All living organisms are shedding DNA and RNA traces in their environment, for example through pieces of skin, hair, egg, blood or mucus. In aquatic habitats, it is possible to detect these traces by collecting water samples to identify all species living there. Also called environmental DNA (eDNA) and RNA (eRNA) based monitoring, this powerful and non invasive method allow to reliably inventory species in extreme and remote environments without needing to catch them. In this project, researchers from the Netherlands and from Norway will team up to sample two freshwater lakes in Svalbard in Spring, Summer, Autumn and Winter to monitoring the changes in the freshwater fish community across seasons in these fragile habitats, and to identify the invertebrate species that they prey on. In addition, using Arctic Charr fish as a model organism, we will assess whether the amount of eDNA and eRNA detected in the water can be link to the fish abundance obtained through fishing. This study aim to pave the way for the implementation of routine monitoring of Arctic lakes through eDNA and eRNA detection and quantification to assess fish presence and their abundance across seasons, and to identify newly migrating invasive species spreading as a result of global warming.
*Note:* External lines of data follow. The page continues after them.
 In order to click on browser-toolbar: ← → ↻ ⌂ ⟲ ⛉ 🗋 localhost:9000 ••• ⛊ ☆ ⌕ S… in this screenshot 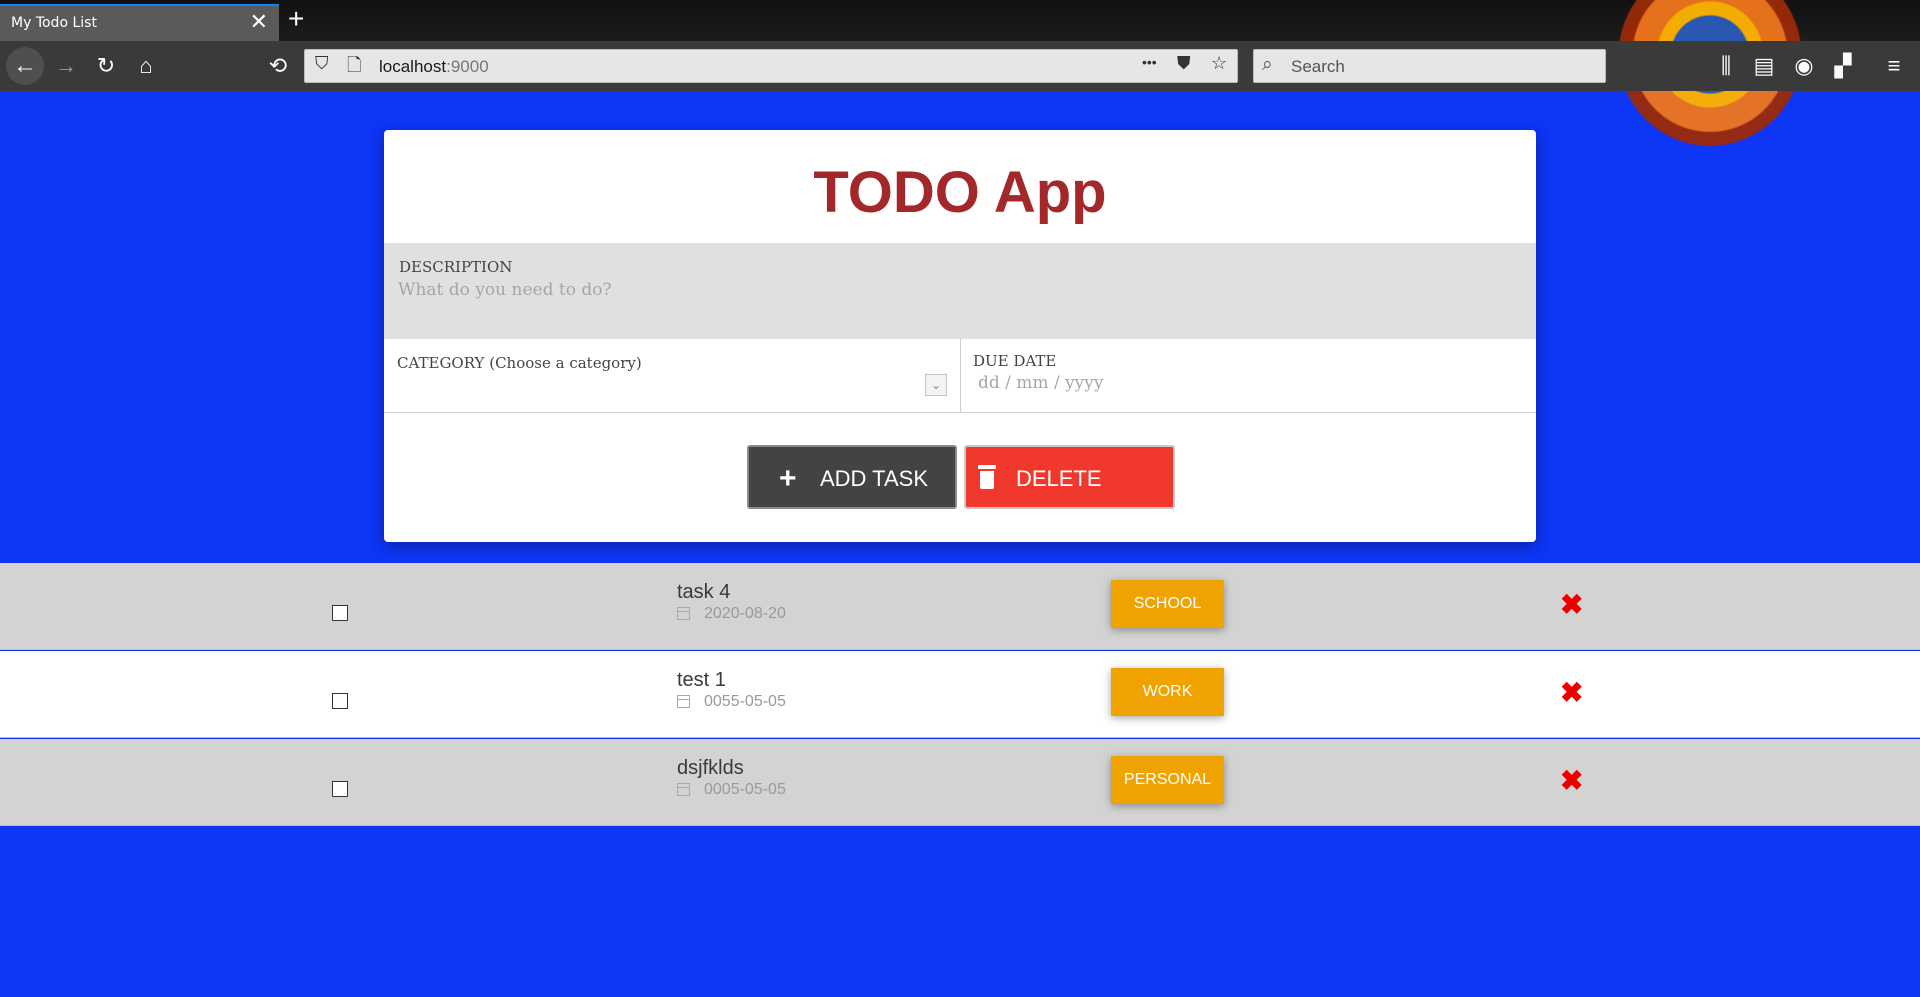, I will do `click(960, 66)`.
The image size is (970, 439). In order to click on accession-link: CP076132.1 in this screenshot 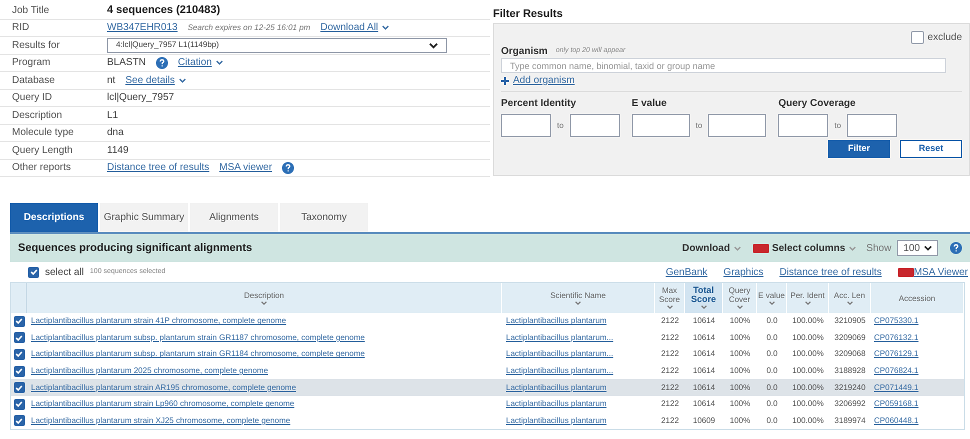, I will do `click(896, 337)`.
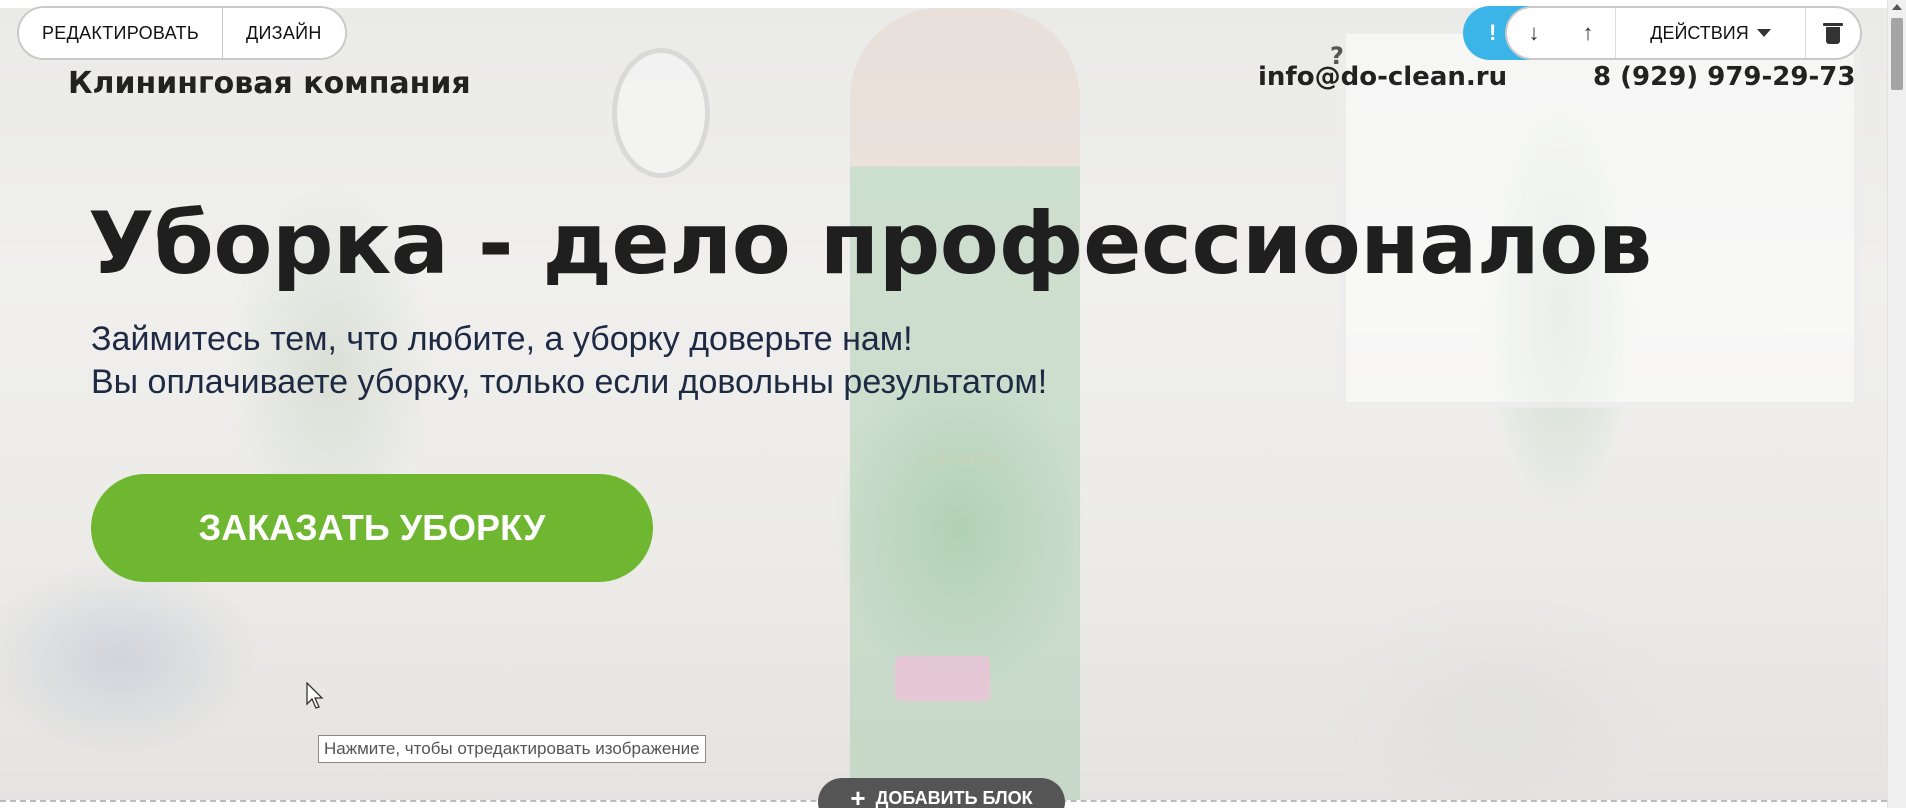 Image resolution: width=1906 pixels, height=808 pixels. I want to click on trash-icon, so click(1833, 33).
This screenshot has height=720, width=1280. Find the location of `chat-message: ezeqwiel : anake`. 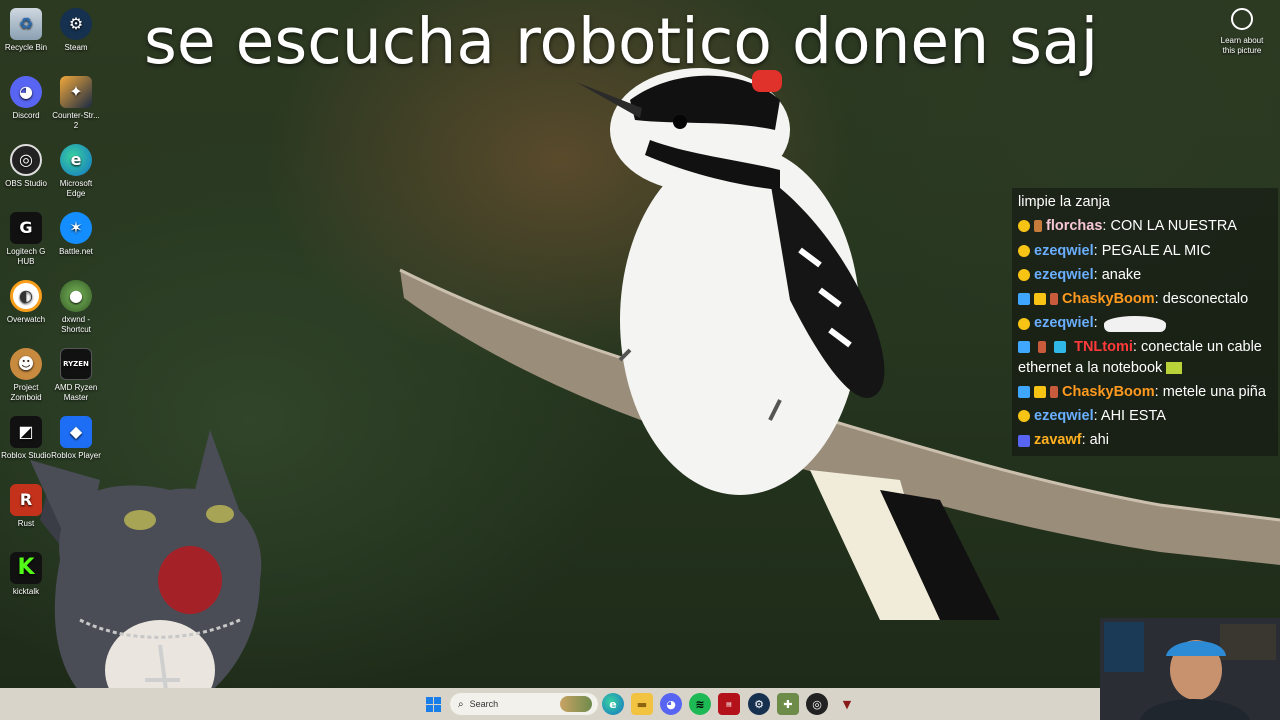

chat-message: ezeqwiel : anake is located at coordinates (1145, 275).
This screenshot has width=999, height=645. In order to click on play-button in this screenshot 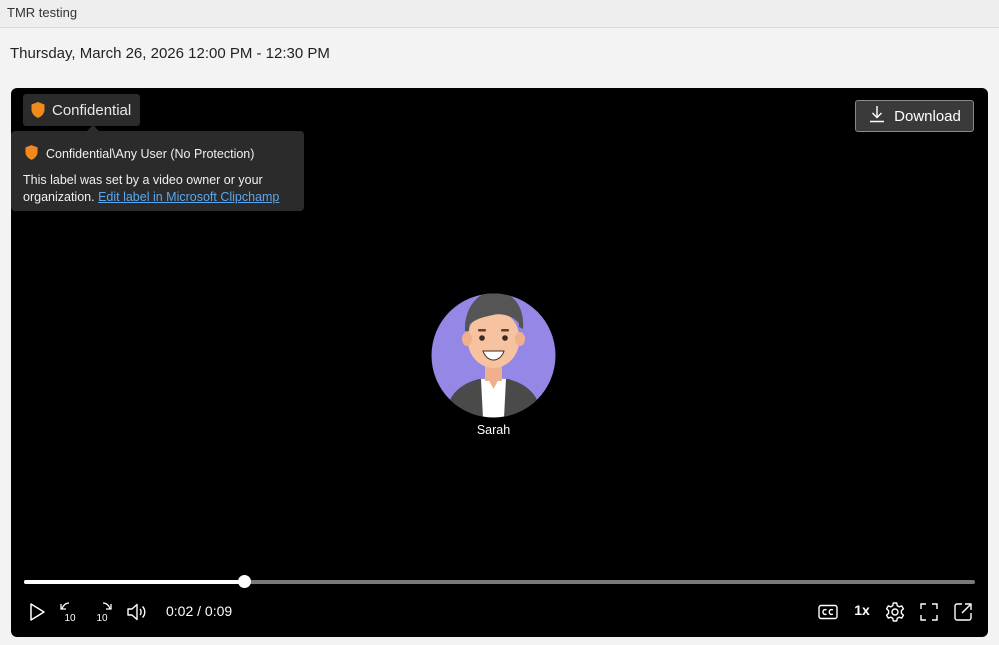, I will do `click(37, 612)`.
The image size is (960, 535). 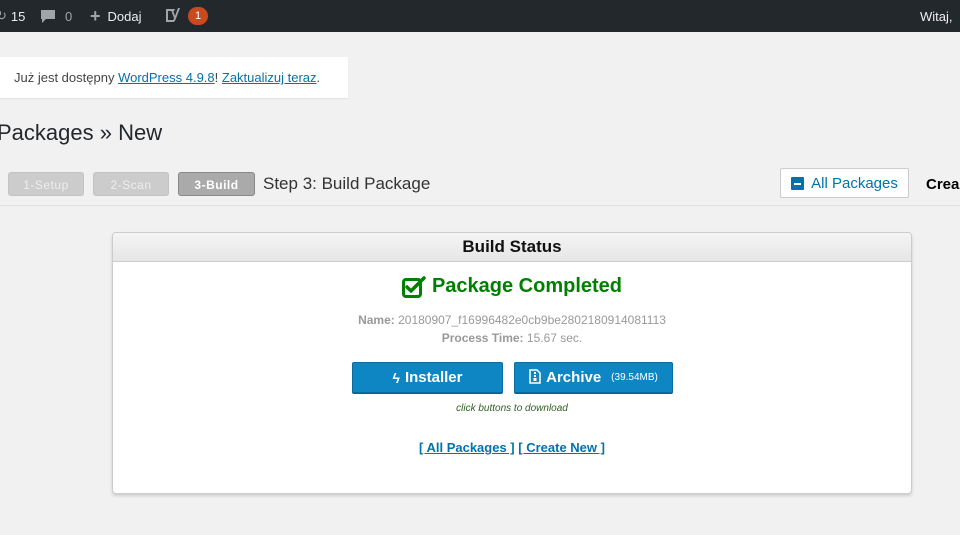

Within the scope of this international research network project between researchers from WUR (The Netherlands) and NHM-UiO, UNIS, NINA and Akvaplan-niva (Norway), we aim to conduct seasonal eDNA and eRNA samples in two freshwater lakes near Longyearbyen and Ny-Ålesund to detect and quantify anadromous fish species. We aim to pave the way for the implementation of routine monitoring of Arctic lakes through eDNA and eRNA detection and quantification to assess fish presence and relative abundance across seasons.
We will collect eDNA and eRNA samples in Lake Søre Dieset and Lake Linné in Summer, Autumn and Winter 2024, as well as Spring 2025, alongside an ongoing monitoring program led by Akvaplan-niva to estimate Arctic Charr densities of these systems through traditional monitoring. Approx 300 samples (including negative controls) will be collected and analyzed through metabarcoding using 12S primers (targeting fish) and COI primers (targeting invertebrates) to recover DNA and RNA from fish and invertebrates. Following sequencing and bioinformatics processes and analysis, this will allow to identify the diversity of these lakes through seasons, identify the presence of potential new invasive species, and reconstruct food webs interactions.
Then, these eDNA and eRNA samples will be analyzed using ddPCR and species specific primers targeting Arctic Char to quantify the levels of DNA and RNA in the sampled lakes across seasons. We will then investigate of these levels can be use as a proxy to estimate the abundance of Arctic Charr through seasons using the abundance data collected by Akvaplan-niva.
This funding application seeks funding to cover travel and accommodation from mainland to Longyearbyen and in Ny-Ålesund for each sampling event (i.e. two researchers from the different collaborating institutions will team up for each sampling event to ensure fair distribution of workload amongst participants), and additional costs of metabarcoding and ddPCR analysis.